Toi aussi, tendre Amour, soutiens ma chute avec tes ailes
Pour que ma mort ne soit pas imputée aux eaux de Leucade.
En retour, j’offrirai à Phœbus une lyre
– notre instrument commun –
Et j’écrirai au-dessous les deux vers suivants :
Merci, Phœbus ; je t’offre cette lyre,
moi, Sappho la poétesse ;
Elle est faite pour moi, elle est faite pour toi.
Mais pourquoi m’envoies-tu, malheureuse,
vers les rivages d’Actium
Lorsque tu peux toi-même revenir de tes errances ?
Tu peux m’être plus salutaire que les eaux de Leucade ;
Ta beauté, tes mérites feront de toi mon Phœbus.
Pourras-tu assumer, si je meurs – toi plus dur que les pierres
Et que toutes les eaux –, la responsabilité de ma mort ?
Et pourtant, combien mon cœur pourrait s’unir à toi
Plutôt que se laisser précipiter du haut de roches !
C’est ce cœur, Phaon, que tu ne cessais de louer
Et qui t’a semblé si souvent intelligent.

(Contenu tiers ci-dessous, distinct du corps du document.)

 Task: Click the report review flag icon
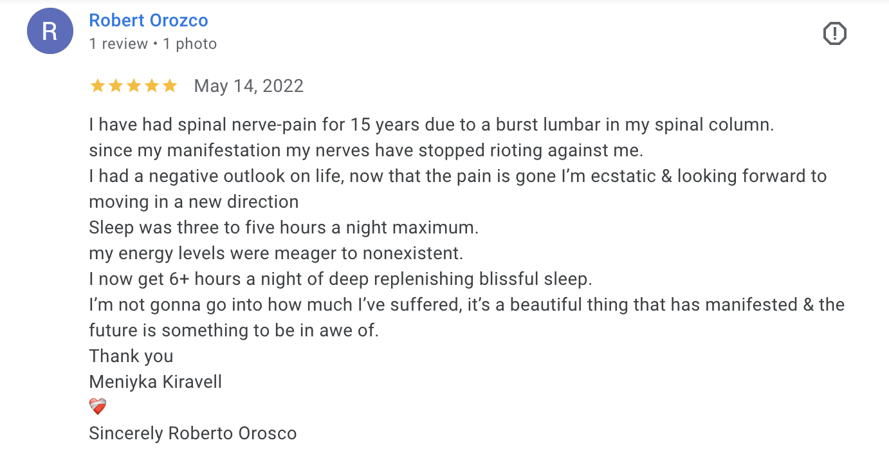(x=835, y=33)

Aujourd’hui, j’aimerais être éloquente ;
la souffrance fait obstacle
Au talent et mes malheurs ont figé en moi toute intelligence.

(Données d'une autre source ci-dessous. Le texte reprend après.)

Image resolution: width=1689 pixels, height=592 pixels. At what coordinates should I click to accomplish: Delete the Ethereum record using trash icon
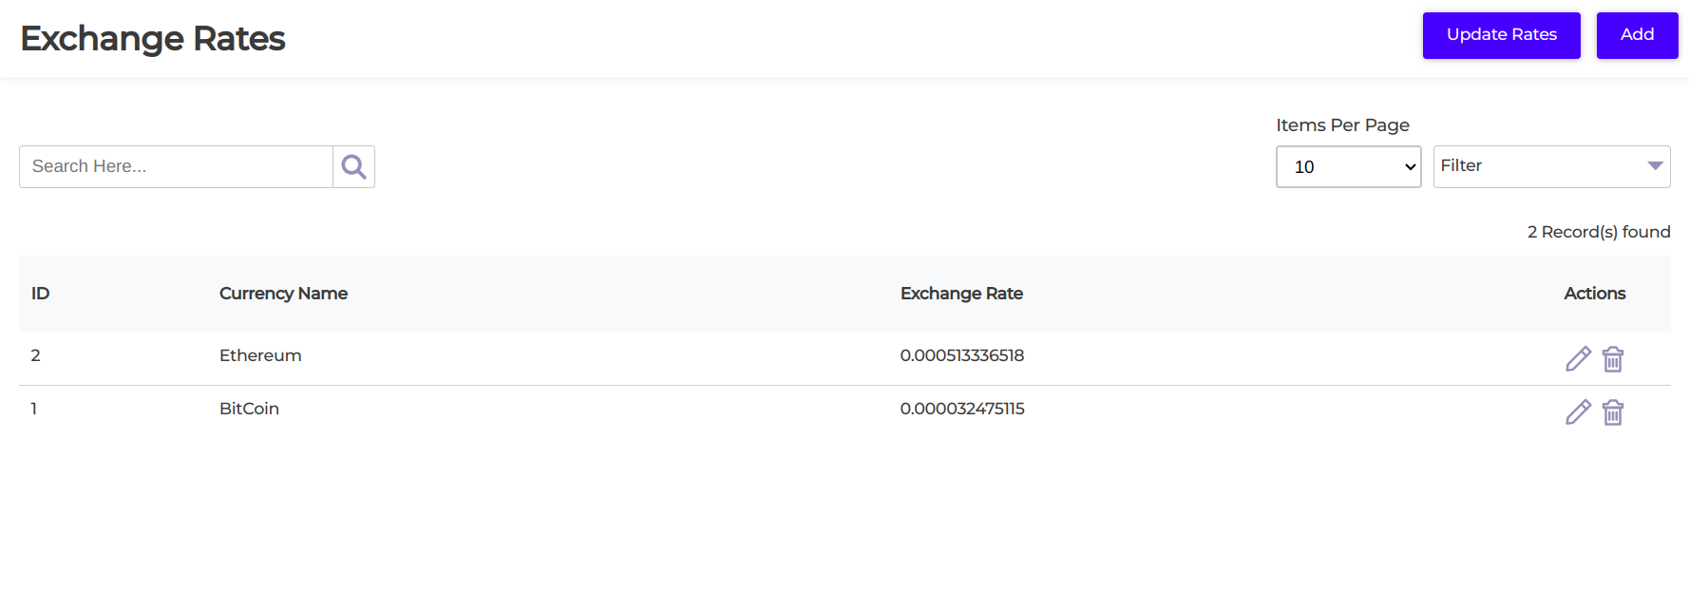pyautogui.click(x=1612, y=358)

Je n’ai nul écho dans mes vers de mon ancienne force :
Mon luth se tait de douleur, de douleur ma lyre est muette.
Lesbiennes de la mer, jeunes mariées ou fiancées,
Lesbiennes, dont j’ai chanté les noms sur ma lyre éolienne,
Lesbiennes aimées qui avez fait de moi un objet de scandale,
Cessez d’accourir en foule au son de ma cithare.

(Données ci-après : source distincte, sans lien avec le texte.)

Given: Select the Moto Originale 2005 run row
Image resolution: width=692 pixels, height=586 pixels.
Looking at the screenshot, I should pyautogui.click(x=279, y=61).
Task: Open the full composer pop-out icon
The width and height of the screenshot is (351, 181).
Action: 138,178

Phaon a tout emporté de ce qui vous plaisait jadis
(Malheureuse ! j’allais presque dire : mon Phaon).
Faites-le revenir, et votre poétesse reviendra :
C’est lui qui donne des forces à mon talent,
lui qui me les enlève.
Pourquoi me répandre en prières ? un cœur inculte s’émeut-il
Ou reste-t-il impassible aux mots fragiles
qu’emportent les zéphyrs ?
Eux qui emportent mes paroles,
je voudrais qu’ils ramènent tes voiles ;
C’est ce qu’il faudrait que tu fasses,
insensible, si tu étais avisé.
Si tu dois revenir et si l’on prépare
pour ton bateau des offrandes
Votives, pourquoi ce retard qui me déchire le cœur ?
Appareille ! Vénus, née de la mer,
rend la mer clémente aux amants :
La brise te poussera ; tu n’as qu’à appareiller.
Installé à la poupe, Cupidon en personne tiendra le gouvernail ;
Il mettra à la voile ou ralentira d’une main légère.
Ou s’il te plaît de fuir bien loin Sappho de Lesbos –
Et pourquoi le mériterais-je, tu ne peux le déterminer –,
Fais-le moi dire au moins par une lettre dure,
Afin que je trouve la mort dans les eaux de Leucade.